Often times, students try to elevate their language by using a thesaurus or the synonymous feature on Microsoft Word. Instead of using the word big , a student might use the synonyms tab and replace the ‘boring’ word with a much more ‘educated’ word like enormous. However, because many writers do not necessarily know how to use a thesaurus properly, their writing ultimately suffers.

For example, the sentence “My second grade teacher had a big nose, glasses, and red hair” soon becomes, “My subsequent  grade educationalist owned an immense nasal cavity, optical instruments, and flushed fur”. While this is an extreme example, it is common for students to fall into this thesaurus trap.

Joey Tribbiani, the dimwitted, smooth-talking ladies’ man  from the comedy series Friends, has run into the very same problem many writers do when trying to to write for a more formal audience. Lets take a look!

Courtesy of WarnerJordan Education, YouTube.

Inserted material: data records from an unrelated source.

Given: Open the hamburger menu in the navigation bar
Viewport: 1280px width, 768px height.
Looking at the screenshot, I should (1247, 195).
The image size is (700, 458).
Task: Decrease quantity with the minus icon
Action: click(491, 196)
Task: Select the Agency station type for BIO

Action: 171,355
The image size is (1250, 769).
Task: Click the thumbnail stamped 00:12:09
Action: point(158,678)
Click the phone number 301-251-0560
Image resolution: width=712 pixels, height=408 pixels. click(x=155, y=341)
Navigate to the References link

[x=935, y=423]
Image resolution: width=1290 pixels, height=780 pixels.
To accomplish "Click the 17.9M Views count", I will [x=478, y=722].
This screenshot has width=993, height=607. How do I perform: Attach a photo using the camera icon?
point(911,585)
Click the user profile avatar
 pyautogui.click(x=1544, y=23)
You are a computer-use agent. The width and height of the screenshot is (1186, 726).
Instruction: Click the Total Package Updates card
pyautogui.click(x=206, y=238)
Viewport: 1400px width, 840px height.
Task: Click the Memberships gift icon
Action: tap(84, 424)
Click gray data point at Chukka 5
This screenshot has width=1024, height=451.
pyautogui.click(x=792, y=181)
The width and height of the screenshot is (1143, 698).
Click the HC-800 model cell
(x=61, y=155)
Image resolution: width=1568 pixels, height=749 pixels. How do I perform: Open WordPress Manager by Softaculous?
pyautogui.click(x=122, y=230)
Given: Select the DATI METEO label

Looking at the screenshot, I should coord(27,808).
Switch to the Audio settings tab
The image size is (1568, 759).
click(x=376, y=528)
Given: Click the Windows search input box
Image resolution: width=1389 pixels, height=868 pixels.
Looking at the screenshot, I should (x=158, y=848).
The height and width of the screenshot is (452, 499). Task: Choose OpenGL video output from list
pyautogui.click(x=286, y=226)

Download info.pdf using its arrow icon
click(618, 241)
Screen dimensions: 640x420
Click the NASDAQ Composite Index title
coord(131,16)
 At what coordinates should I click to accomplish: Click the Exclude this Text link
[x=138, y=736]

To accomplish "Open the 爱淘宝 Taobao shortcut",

As Joey demonstrates, not all synonyms can be used interchangeably in all contexts. It is important to choose wisely from the suggestions provided by a thesaurus when incorporating them into your writing. Blindly choosing words can disrupt comprehension and  fluidity.

My advice?

  1. Don’t shy away from small, familiar words. These  small boring words can carry great  weight and can aid with clarity. Often times, big words can be overwhelming and can cloud the meaning of the sentence. Writing becomes  much more effective if a conscious effort is made to ensure word choice does not disrupt clarity.
  2. Have confidence in the type of language you use in your academic writing. A writer’s particular word choice constitutes a large portion of their identity as a writer because it helps to shape their overall tone and style. All writers have a natural voice, and it is important that unnatural language is not forced.
  3. Only use the words you have a genuine, clear and concrete understanding of. The words indicated by the thesaurus, while similar in nature, don’t always have the same connotation or meaning as the targeted word. if a writer blindly chooses a word indicated by a thesaurus, their sentence could possibly take on a whole new, unintended, meaning.